I am posting a simple c++ Apache orc file reading program which:
#include <iostream>
#include <list>
#include <memory>
#include <chrono>
// Orc specific headers.
#include <orc/Reader.hh>
#include <orc/ColumnPrinter.hh>
#include <orc/Exceptions.hh>
#include <orc/OrcFile.hh>
int main(int argc, char const *argv[])
{
auto begin = std::chrono::steady_clock::now();
orc::RowReaderOptions m_RowReaderOpts;
orc::ReaderOptions m_ReaderOpts;
std::unique_ptr<orc::Reader> m_Reader;
std::unique_ptr<orc::RowReader> m_RowReader;
auto builder = orc::SearchArgumentFactory::newBuilder();
std::string required_symbol("FILTERME");
/// THIS LINE SHOULD FILTER DATA BASED ON COLUMNS.
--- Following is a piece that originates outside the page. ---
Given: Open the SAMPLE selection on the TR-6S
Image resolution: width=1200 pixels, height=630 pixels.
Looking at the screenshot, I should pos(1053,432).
/// INSTEAD OF FILTERING IT TRAVERSE EACH ROW OF ORC FILE.
builder->equals("column_name", orc::PredicateDataType::STRING, orc::Literal(required_symbol.c_str(), required_symbol.size()));
std::string file_path("/orc/file/path.orc");
m_Reader = orc::createReader(orc::readFile(file_path.c_str()), m_ReaderOpts);
m_RowReader = m_Reader->createRowReader(m_RowReaderOpts);
m_RowReaderOpts.searchArgument(builder->build());
auto batch = m_RowReader->createRowBatch(5000);
try
{
std::cout << builder->build()->toString() << std::endl;
while(m_RowReader->next(*batch))
{
const auto &struct_batch = dynamic_cast<const orc::StructVectorBatch&>(*batch.get());
/** DO CALCULATIONS */
}
}
catch(const std::exception& e)
{
std::cerr << e.what() << '\n';
}
auto end = std::chrono::steady_clock::now();
std::cout << "Total Time taken to read ORC file: " << std::chrono::duration_cast<std::chrono::milliseconds>(end - begin).count() << " ms.\n";
return 0;
}
I tried searching on google for almost a week and tried to convert every possible java program into c++ to make my code works.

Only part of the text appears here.